Reproduce the records verbatim, starting with their first line and ending after the line that contains "Click the BrickBoss83".

* begin *

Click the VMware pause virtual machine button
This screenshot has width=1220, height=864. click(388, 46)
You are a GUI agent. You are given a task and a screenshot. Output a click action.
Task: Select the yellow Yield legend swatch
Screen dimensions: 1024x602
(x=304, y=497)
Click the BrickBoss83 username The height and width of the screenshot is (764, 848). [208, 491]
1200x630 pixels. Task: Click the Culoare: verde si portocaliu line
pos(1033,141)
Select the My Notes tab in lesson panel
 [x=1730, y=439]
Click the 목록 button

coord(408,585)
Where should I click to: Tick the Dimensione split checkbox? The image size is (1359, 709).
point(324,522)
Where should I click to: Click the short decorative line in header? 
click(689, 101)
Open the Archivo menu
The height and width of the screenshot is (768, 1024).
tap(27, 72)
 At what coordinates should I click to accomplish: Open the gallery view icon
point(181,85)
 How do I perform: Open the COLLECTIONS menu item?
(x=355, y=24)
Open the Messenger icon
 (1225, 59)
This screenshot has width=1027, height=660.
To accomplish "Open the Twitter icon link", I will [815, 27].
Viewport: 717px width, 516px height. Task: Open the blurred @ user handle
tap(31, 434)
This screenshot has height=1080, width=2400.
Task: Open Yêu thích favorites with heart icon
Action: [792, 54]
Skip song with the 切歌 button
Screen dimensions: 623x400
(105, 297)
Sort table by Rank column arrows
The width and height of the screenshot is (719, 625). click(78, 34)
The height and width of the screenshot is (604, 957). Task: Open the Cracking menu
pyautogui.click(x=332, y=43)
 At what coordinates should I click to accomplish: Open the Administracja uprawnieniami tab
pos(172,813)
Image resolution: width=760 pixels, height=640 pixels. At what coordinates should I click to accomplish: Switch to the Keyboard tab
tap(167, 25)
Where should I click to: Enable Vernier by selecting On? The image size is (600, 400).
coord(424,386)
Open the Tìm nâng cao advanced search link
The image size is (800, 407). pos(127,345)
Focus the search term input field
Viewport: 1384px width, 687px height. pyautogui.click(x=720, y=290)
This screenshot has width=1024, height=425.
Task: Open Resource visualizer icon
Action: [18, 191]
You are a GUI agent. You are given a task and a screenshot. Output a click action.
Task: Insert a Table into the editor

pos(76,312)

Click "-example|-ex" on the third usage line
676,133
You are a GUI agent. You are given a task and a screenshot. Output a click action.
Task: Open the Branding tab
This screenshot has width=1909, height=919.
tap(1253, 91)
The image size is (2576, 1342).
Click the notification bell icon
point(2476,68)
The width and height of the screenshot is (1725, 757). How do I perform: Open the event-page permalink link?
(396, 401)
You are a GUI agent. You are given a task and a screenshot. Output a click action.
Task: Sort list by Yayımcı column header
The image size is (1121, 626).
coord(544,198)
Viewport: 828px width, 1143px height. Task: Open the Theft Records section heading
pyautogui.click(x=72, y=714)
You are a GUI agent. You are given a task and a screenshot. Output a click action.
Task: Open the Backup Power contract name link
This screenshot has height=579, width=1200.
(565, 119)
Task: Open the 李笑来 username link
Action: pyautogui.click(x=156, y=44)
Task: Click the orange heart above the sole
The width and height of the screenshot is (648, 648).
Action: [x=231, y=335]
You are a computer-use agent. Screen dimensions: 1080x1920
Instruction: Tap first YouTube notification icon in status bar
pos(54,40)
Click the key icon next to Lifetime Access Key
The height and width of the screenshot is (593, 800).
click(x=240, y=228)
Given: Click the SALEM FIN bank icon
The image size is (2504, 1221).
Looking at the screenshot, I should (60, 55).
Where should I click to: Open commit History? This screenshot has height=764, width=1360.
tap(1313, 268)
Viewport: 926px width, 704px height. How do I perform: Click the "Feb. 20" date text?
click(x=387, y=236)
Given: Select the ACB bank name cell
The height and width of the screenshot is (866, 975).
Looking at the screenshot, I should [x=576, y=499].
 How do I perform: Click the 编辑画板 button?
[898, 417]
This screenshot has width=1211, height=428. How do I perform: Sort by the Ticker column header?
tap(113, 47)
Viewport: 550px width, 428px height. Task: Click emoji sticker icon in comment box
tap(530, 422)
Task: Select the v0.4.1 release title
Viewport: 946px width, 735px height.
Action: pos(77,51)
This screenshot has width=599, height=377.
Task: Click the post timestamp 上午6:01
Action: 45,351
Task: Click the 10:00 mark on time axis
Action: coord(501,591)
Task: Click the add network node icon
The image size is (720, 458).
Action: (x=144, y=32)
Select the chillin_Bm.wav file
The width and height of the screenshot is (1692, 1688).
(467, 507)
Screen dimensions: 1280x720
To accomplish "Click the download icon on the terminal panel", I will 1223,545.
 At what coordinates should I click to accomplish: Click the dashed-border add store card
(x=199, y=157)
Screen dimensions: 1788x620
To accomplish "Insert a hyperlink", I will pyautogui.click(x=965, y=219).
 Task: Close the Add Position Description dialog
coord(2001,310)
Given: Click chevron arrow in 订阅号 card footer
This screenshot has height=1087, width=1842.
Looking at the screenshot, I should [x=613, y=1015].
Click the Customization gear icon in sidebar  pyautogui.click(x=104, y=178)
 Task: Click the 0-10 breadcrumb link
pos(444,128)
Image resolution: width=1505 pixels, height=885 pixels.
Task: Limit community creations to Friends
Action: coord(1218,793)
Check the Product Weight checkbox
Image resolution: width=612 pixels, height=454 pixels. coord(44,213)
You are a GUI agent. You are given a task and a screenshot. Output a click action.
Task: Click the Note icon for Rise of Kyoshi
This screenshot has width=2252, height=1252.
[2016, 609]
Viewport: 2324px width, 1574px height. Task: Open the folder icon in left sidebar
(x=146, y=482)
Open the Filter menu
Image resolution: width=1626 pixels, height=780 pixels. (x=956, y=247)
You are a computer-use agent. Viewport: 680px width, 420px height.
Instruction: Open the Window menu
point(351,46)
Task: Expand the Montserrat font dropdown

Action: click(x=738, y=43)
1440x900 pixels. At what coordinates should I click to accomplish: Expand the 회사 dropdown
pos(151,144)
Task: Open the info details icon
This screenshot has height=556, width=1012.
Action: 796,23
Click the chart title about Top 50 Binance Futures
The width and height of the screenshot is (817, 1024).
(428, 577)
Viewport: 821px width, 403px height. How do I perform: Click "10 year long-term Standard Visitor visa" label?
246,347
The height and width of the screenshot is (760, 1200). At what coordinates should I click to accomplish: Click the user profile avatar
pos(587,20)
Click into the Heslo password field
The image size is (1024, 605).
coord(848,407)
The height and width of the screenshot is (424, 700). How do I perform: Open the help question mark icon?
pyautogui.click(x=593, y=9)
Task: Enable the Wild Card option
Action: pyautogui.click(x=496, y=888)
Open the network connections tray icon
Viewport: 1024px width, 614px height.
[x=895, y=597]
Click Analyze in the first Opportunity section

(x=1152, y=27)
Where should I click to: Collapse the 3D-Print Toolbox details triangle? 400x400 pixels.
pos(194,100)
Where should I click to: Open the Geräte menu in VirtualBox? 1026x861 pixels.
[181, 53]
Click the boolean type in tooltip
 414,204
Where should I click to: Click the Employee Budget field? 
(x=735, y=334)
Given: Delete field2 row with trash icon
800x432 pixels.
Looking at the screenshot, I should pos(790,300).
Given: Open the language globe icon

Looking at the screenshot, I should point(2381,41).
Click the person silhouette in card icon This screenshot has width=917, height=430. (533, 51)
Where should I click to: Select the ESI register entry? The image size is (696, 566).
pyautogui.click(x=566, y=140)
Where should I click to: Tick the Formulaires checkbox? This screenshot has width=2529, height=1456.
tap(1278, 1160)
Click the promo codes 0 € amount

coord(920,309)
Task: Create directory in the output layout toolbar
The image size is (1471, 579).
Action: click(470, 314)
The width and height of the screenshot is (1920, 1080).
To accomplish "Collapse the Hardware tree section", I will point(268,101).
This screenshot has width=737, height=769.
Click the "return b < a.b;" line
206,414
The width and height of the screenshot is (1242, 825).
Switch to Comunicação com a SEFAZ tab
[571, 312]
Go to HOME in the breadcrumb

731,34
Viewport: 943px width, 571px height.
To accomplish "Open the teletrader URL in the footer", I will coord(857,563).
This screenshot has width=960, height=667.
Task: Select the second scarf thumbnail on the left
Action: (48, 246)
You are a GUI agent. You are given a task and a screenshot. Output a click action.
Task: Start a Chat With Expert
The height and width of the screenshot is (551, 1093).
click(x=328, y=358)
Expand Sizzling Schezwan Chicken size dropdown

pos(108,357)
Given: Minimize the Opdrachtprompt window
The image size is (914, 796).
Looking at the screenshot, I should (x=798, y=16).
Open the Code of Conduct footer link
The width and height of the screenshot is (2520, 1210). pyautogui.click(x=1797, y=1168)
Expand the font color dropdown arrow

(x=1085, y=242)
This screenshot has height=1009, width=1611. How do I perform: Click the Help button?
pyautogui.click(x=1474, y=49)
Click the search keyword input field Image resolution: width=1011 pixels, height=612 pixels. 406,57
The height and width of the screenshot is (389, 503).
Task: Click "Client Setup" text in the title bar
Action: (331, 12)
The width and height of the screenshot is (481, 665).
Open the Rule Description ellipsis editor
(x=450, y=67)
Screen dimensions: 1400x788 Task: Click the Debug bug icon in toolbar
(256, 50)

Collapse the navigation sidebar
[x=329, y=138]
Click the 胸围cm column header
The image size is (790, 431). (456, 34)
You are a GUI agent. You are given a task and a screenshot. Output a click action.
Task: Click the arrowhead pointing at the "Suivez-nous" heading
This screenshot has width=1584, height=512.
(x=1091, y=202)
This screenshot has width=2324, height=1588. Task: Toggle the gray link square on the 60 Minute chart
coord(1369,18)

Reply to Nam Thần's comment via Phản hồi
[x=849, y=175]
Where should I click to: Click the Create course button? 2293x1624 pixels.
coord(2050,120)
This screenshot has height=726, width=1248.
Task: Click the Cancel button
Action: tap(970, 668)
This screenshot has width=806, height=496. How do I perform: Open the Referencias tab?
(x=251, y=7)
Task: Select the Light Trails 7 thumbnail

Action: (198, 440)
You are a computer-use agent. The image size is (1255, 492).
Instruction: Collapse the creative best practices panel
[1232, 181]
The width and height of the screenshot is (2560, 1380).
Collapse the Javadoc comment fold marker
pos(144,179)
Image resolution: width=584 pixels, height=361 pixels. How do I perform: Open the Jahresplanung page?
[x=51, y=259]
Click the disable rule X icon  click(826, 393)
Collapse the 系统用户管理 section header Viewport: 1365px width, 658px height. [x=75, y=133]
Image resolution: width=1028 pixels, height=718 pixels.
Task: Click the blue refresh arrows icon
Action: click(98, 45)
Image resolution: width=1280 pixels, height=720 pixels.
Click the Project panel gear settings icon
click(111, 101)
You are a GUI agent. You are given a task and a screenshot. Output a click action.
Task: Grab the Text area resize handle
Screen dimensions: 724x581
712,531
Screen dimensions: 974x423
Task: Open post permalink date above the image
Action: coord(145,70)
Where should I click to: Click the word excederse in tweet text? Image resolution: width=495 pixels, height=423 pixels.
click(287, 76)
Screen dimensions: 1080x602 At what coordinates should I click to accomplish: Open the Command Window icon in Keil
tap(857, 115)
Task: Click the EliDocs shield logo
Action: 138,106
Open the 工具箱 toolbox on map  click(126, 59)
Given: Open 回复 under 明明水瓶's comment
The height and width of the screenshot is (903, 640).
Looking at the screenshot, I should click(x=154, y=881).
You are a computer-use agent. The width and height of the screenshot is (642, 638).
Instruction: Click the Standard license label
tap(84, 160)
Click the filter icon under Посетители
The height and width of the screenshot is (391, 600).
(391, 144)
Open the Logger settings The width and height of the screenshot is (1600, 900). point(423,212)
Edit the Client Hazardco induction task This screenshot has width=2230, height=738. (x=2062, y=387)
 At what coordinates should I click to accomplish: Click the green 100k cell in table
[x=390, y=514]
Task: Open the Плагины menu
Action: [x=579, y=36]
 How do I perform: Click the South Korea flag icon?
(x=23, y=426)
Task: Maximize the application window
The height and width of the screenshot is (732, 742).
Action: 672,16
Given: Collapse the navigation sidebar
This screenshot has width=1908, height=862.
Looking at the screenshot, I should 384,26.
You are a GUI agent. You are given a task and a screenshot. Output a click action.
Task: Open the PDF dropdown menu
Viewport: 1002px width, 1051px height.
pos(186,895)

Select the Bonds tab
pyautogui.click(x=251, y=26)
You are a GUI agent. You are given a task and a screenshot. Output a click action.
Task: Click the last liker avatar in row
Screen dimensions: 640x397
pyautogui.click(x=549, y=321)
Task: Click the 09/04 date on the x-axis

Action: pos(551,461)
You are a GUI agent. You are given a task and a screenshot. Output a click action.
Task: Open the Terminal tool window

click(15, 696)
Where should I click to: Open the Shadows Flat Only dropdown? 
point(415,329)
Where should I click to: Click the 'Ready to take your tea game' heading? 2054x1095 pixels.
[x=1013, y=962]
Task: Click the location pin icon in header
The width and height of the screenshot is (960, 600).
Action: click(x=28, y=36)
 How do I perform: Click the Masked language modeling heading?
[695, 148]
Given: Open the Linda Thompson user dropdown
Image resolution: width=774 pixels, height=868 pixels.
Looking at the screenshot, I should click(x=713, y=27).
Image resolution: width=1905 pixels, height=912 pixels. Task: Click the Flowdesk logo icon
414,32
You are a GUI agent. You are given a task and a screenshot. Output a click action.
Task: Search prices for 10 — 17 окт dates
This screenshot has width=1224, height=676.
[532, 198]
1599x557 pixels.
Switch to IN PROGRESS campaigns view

* end *

● RESPONSE TO THIS TASK:
Click the VMware pause virtual machine button
This screenshot has width=1220, height=864. click(388, 46)
You are a GUI agent. You are given a task and a screenshot. Output a click action.
Task: Select the yellow Yield legend swatch
Screen dimensions: 1024x602
(x=304, y=497)
Click the BrickBoss83 username The height and width of the screenshot is (764, 848). [208, 491]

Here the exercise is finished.